> **Exercise details**: Transcribe the entries exactly as each line appears.

> **Recorded information**:
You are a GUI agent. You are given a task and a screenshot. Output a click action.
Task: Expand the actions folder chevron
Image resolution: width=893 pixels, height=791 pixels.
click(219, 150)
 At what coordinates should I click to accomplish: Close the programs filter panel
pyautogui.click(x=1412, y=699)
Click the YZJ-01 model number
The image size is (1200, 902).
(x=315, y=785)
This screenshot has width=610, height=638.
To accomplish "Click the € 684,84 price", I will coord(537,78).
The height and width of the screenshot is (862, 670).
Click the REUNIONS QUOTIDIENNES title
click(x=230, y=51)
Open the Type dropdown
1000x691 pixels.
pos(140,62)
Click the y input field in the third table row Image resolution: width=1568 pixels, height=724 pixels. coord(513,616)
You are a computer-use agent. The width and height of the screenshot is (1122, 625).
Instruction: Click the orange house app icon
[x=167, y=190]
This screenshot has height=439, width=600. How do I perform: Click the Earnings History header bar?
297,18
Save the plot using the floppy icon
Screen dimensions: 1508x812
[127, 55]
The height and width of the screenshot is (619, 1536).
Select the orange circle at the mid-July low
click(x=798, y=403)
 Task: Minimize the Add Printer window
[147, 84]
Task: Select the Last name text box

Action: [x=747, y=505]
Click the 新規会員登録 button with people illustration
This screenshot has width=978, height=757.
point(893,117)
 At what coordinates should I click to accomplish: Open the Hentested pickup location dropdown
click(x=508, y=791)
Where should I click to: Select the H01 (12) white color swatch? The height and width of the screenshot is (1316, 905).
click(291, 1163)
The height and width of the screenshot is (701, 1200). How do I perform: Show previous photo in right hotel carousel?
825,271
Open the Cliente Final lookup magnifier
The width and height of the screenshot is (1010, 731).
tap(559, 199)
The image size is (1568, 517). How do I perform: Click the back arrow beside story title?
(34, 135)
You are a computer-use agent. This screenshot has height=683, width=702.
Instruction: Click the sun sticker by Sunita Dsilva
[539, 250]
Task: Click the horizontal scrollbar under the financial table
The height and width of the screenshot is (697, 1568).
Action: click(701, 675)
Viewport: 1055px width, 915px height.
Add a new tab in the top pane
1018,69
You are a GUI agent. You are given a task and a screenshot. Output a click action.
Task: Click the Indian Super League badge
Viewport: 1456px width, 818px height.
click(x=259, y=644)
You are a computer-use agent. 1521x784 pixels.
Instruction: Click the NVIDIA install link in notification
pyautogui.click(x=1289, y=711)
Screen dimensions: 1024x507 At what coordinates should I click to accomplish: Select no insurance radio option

> **Output of the exercise**:
You are a GUI agent. You are given a task and a screenshot. Output a click action.
Task: Expand the actions folder chevron
Image resolution: width=893 pixels, height=791 pixels.
click(219, 150)
 At what coordinates should I click to accomplish: Close the programs filter panel
pyautogui.click(x=1412, y=699)
Click the YZJ-01 model number
The image size is (1200, 902).
(x=315, y=785)
This screenshot has width=610, height=638.
To accomplish "Click the € 684,84 price", I will coord(537,78).
The height and width of the screenshot is (862, 670).
Click the REUNIONS QUOTIDIENNES title
click(x=230, y=51)
Open the Type dropdown
1000x691 pixels.
pos(140,62)
Click the y input field in the third table row Image resolution: width=1568 pixels, height=724 pixels. coord(513,616)
You are a computer-use agent. The width and height of the screenshot is (1122, 625).
Instruction: Click the orange house app icon
[x=167, y=190]
This screenshot has height=439, width=600. How do I perform: Click the Earnings History header bar?
297,18
Save the plot using the floppy icon
Screen dimensions: 1508x812
[127, 55]
The height and width of the screenshot is (619, 1536).
Select the orange circle at the mid-July low
click(x=798, y=403)
 Task: Minimize the Add Printer window
[147, 84]
Task: Select the Last name text box

Action: [x=747, y=505]
Click the 新規会員登録 button with people illustration
This screenshot has width=978, height=757.
point(893,117)
 At what coordinates should I click to accomplish: Open the Hentested pickup location dropdown
click(x=508, y=791)
Where should I click to: Select the H01 (12) white color swatch? The height and width of the screenshot is (1316, 905).
click(291, 1163)
The height and width of the screenshot is (701, 1200). How do I perform: Show previous photo in right hotel carousel?
825,271
Open the Cliente Final lookup magnifier
The width and height of the screenshot is (1010, 731).
tap(559, 199)
The image size is (1568, 517). How do I perform: Click the back arrow beside story title?
(34, 135)
You are a computer-use agent. This screenshot has height=683, width=702.
Instruction: Click the sun sticker by Sunita Dsilva
[539, 250]
Task: Click the horizontal scrollbar under the financial table
The height and width of the screenshot is (697, 1568).
Action: click(701, 675)
Viewport: 1055px width, 915px height.
Add a new tab in the top pane
1018,69
You are a GUI agent. You are given a task and a screenshot. Output a click action.
Task: Click the Indian Super League badge
Viewport: 1456px width, 818px height.
click(x=259, y=644)
You are a computer-use agent. 1521x784 pixels.
Instruction: Click the NVIDIA install link in notification
pyautogui.click(x=1289, y=711)
Screen dimensions: 1024x507 At what coordinates should I click to accomplish: Select no insurance radio option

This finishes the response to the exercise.